In guerra sì, in nome di Dio no
Una delle cose più atroci in atto negli ultimi decenni è che tanti, troppi, miei colleghi adorano lucrare sull’ingenuità del lettore. La “cultura” ormai passa attraverso mezzi di comunicazione social, contenuta in un tot di caratteri, rinchiusa in cancelletti e veicolata a piacimento dai proprietari delle piattaforme di diffusione. In nome del dio denaro basta sponsorizzare bene una credibile bufala portando l’autore a raggiungere una quantità di lettori spropositata. La difficoltà praticamente è diventata solo quella di impostare una buona campagna social…la veridicità del contenuto è ormai divenuta secondaria.
Si leggono post, qualcuno legge giornali ma in pochi leggono libri, in pochissimi si inoltrano nei manuali di storia, una cerchia ancor più ridotta nuota nell’inchiostro di testi scritti da professori universitari…non lamentiamoci cortesemente se la cultura italiana/occidentale è alla deriva, se l’editoria muore un giorno alla volta e se il piattume d’opinione silente alberga nella nostra società.
Barlumi di speranza ci sono.
Terra laica del Prof. Arturo Marzano, edito per Viella, è un esempio tangibile di un testo basato su una delle terre più calde per la geopolitica mondiale: il Medio Oriente.
Marzano, attraverso ricostruzioni storiche, lascia interessanti dubbi sulle “certezze” proposteci a giorni alterni sui nostri mezzi di informazione.

» **Materiale raccolto**:
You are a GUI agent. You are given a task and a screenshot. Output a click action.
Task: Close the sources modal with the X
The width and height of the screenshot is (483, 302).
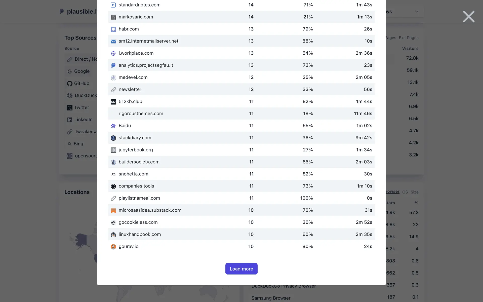tap(469, 17)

» **Compiti**:
1. Sostituisci "Medio Oriente" con "Vicino Oriente" nel brano, da "Si leggono post, qualcuno" fino a "mezzi di informazione." incluso, e riporta il passo modificato.
2. Riprendi il brano sul libro di Marzano e proseguilo a partire dall'ultima frase riportata.
Le righe non hanno alcun legame con il brano.

» **Soluzioni**:
1.
Si leggono post, qualcuno legge giornali ma in pochi leggono libri, in pochissimi si inoltrano nei manuali di storia, una cerchia ancor più ridotta nuota nell’inchiostro di testi scritti da professori universitari…non lamentiamoci cortesemente se la cultura italiana/occidentale è alla deriva, se l’editoria muore un giorno alla volta e se il piattume d’opinione silente alberga nella nostra società.
Barlumi di speranza ci sono.
Terra laica del Prof. Arturo Marzano, edito per Viella, è un esempio tangibile di un testo basato su una delle terre più calde per la geopolitica mondiale: il Vicino Oriente.
Marzano, attraverso ricostruzioni storiche, lascia interessanti dubbi sulle “certezze” proposteci a giorni alterni sui nostri mezzi di informazione.

2.
Tre enormi case studies: il conflitto israelopalestinese, il Libano ed il difficile rapporto tra lo “Stato canaglia” Iran e Arabia Saudita. Tre storie dove la religione sembra essere una delle cause maggiori di contesa ma, approfondendo meglio il testo di Marzano, alla luce di fatti reali e non supposizioni da articolo da giornale, ci accorgiamo che le cose non stanno proprio come qualcuno di noi crede o peggio ancora vuol farci credere.
Partendo da un presupposto e sfatando Bernard Lewis, le guerre targate arabismo o nazionalismo arabo ebbero una forte base laica quindi le differenze religiose non furono leva di forza del conflitto. La nahda dell’Ottocento, ad esempio, fu portata avanti da cristiani, musulmani ed addirittura da una parte di ebrei al fine di rendersi indipendenti dall’Impero ottomano. In soldoni, si parla di identità araba non di lotta in nome di Allah.
Tra fine Ottocento ed inizi Novecento, con la prima aliyah, si accende la miccia di uno dei conflitti ancora in atto: quello tra Israele e Palestina e la causa non fu né la conquista del Tempio, né il primato tra il Corano ed il Sefer Torah ma l’espulsione (coadiuvata da una triste serie di sanguinosi atti terroristici e massacri ebraici nei confronti della popolazione indigena, ndr) dei contadini arabi da specifici lotti di terra da parte degli ebrei sionisti dopo l’acquisto dai latifondisti. Un conflitto che nasce non a Gerusalemme ma nelle campagne della Palestina ottomana.
Trovo difficile collegare un conflitto con base religiosa ripensando alla nascita del Kkl nel 1901 ma potrei trovare naturale il malcontento palestinese, specie alla luce delle parole di Lorenzo Kamel citate nel libro: il Kkl venne creato “con il compito di acquistare terra in Palestina e il divieto di vendere le aree appena comprate ai non ebrei”.
Libano: Marzano, prima di affrontare i vari fatti storici avvenuti nel corso degli anni, risolve e chiarisce tutto nella premessa del capitolo. Conflitti tra religioni vi furono, ed è evidente, ma fu principalmente il mancato sviluppo economico unitario del paese e la divisione tra ceti popolari e dirigenti ad esserne la causa.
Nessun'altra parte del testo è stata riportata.